Materials Science

Researchers develop sunlight-powered carbon capture method

Scientists have unveiled a new photocatalyst that uses sunlight to convert carbon dioxide into usable fuel, offering a promising tool for combating climate change. The breakthrough, detailed in a study published on October 3, 2025, achieves high efficiency without needing additional energy inputs.

Physicists manipulate material properties with light pulses

Researchers at the University of Konstanz have developed a technique to alter the magnetic properties of materials using laser pulses, effectively transforming one material into another at room temperature. By exciting pairs of magnons in common haematite crystals, the method enables non-thermal control of magnetic states and potential data transmission at terahertz speeds. This breakthrough could allow quantum effects to be studied without extreme cooling.

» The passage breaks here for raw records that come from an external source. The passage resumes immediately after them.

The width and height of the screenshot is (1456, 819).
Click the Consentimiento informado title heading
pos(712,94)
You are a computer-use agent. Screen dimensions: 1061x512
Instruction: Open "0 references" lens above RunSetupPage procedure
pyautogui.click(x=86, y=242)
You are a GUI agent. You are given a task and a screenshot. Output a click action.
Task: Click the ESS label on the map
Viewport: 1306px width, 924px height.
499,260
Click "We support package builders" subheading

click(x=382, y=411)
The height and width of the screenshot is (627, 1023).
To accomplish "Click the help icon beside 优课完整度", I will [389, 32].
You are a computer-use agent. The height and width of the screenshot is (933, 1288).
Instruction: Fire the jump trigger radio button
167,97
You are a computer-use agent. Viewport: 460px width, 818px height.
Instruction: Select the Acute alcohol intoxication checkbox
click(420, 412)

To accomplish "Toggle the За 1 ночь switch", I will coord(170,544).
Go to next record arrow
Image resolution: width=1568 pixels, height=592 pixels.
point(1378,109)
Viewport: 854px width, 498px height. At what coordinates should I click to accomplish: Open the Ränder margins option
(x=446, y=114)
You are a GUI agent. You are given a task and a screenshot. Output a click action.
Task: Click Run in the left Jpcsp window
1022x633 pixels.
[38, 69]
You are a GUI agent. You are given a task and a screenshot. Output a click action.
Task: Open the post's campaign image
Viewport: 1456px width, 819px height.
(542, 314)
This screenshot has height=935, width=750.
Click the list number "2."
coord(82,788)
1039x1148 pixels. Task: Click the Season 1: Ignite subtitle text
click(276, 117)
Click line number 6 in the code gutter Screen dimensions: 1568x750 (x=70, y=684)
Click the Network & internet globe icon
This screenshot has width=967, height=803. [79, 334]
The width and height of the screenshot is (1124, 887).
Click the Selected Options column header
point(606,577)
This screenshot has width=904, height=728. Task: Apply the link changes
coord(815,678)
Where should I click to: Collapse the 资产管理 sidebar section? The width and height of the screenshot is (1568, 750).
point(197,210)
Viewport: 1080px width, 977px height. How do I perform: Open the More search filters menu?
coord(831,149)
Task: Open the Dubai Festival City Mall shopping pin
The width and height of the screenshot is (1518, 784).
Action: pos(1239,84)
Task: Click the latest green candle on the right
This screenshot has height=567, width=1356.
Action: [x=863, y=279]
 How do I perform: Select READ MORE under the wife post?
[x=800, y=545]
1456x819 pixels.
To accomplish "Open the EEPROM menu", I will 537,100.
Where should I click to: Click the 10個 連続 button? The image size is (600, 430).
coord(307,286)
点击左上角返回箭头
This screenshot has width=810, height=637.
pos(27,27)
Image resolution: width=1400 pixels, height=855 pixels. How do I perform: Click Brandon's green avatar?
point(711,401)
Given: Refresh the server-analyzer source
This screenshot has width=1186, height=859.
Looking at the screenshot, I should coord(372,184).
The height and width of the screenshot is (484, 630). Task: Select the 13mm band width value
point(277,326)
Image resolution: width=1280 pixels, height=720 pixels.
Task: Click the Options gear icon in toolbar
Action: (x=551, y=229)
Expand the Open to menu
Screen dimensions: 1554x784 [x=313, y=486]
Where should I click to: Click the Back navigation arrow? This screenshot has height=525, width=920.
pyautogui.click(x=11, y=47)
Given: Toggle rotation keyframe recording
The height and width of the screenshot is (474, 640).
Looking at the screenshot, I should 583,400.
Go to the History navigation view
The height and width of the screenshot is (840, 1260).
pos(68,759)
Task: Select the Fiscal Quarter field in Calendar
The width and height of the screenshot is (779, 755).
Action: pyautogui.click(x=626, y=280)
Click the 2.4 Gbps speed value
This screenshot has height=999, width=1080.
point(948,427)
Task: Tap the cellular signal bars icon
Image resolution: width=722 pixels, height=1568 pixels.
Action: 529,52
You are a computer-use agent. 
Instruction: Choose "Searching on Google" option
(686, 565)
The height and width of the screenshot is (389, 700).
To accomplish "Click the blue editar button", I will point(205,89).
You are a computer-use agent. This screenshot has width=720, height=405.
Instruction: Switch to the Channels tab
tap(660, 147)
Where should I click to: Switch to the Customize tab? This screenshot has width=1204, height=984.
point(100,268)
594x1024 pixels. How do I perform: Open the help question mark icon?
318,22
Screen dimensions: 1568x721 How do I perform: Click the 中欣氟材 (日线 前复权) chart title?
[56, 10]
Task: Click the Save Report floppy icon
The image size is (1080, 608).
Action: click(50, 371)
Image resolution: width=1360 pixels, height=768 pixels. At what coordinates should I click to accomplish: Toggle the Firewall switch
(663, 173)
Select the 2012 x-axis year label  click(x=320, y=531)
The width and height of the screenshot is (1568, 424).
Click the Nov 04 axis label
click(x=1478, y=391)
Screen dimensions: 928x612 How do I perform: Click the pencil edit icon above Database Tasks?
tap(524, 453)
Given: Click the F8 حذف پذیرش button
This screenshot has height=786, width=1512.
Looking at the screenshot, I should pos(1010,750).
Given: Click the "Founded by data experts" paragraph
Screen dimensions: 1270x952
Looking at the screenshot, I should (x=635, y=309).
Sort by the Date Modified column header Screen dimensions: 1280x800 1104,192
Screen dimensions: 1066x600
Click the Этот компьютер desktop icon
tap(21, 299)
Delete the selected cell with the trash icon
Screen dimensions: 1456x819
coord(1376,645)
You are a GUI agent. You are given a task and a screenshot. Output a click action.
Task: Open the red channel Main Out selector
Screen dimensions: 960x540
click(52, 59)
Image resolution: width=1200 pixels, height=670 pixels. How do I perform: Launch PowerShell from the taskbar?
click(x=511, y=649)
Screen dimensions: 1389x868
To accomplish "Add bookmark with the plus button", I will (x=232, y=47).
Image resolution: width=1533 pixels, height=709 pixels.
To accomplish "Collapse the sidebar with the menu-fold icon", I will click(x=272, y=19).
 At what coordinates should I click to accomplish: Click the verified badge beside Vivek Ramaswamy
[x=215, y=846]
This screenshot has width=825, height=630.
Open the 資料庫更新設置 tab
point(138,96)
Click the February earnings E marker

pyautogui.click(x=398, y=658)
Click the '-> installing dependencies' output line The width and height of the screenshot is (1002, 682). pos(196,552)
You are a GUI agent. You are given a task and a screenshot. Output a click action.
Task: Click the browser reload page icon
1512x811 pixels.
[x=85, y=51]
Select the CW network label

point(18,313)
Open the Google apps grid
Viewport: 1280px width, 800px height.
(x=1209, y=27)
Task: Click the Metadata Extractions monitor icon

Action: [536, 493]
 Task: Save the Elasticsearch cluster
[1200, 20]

Scientists Invent Visible Time Crystals

September 15, 2025 Iniulat ng AI

A team of physicists has created visible time crystals, a new state of matter that repeats in time rather than space. This breakthrough allows for observation with standard lab equipment. The invention was detailed in a paper released today.

Solar Paint Cools Buildings Innovatively

September 12, 2025 Iniulat ng AI

An experimental solar paint that cools buildings by mimicking sweating has been developed, offering a new approach to energy-efficient architecture.

Scientists reveal gluten's key role in spaghetti's structural integrity

Researchers at Lund University have discovered that gluten acts as a microscopic safety net in regular spaghetti, preventing it from disintegrating during boiling. Their study, using advanced imaging techniques, also highlights salt's structural influence beyond flavor enhancement. The findings aim to improve gluten-free pasta alternatives.

Scientists uncover novel quantum entanglement mechanism

Researchers at the University of California, Berkeley, have discovered a new mechanism for quantum entanglement that persists at room temperature. This breakthrough, detailed in a study published on September 30, 2025, could pave the way for practical quantum technologies. The finding challenges previous assumptions about entanglement stability.

Nobel prize in chemistry awarded for metal-organic frameworks

The 2025 Nobel prize in chemistry has been awarded to Susumu Kitagawa, Richard Robson, and Omar Yaghi for pioneering metal-organic frameworks, porous materials capable of storing and releasing gases like carbon dioxide. These structures, which self-assemble from metal ions and organic molecules, have vast potential for applications such as capturing pollutants and harvesting water from air. The committee praised their work for creating materials that can hold enormous volumes of substances in tiny spaces.

Nobel prize awarded for developing metal-organic frameworks

October 09, 2025 Iniulat ng AI

The 2025 Nobel Prize in Chemistry has been awarded to three researchers for their pioneering work on metal-organic frameworks, or MOFs, structured polymers with precise geometries. Richard Robson, Susumu Kitagawa, and Omar Yaghi share the honor for creating materials that enable gas storage, filtration, and catalysis. Their innovations, starting around 1990, have opened new possibilities in chemistry and environmental applications.

Scientists develop technique to visualize atomic defects

Researchers at the University of Zurich have created a new method to image atomic-scale defects in materials using advanced electron microscopy and AI. This breakthrough, detailed in a study published on October 1, 2025, in Nature, promises to advance materials science. The technique reveals details previously invisible to scientists.

Scientists uncover hidden cavities in 2D materials

Researchers have discovered that stacks of two-dimensional materials naturally form microscopic cavities that trap light and electrons, altering quantum behavior without the need for mirrors. This finding, observed using a novel terahertz spectroscope, could enable new ways to control exotic quantum states. The study was published in Nature Physics.

Auburn scientists create materials to control free electrons

Researchers at Auburn University have developed a new type of material that precisely controls free electrons, potentially revolutionizing quantum computing and chemical manufacturing. By immobilizing solvated electron precursors on stable surfaces, the team achieved tunable electron behavior. The findings were published in ACS Materials Letters.

Stanford engineers develop self-healing electronic skin

Engineers at Stanford University have created a self-healing material that mimics human skin for use in electronics. The innovation allows the material to repair cuts and tears in just 10 seconds without external intervention. This development, detailed in a study released on October 2, 2025, could transform robotics and wearable devices.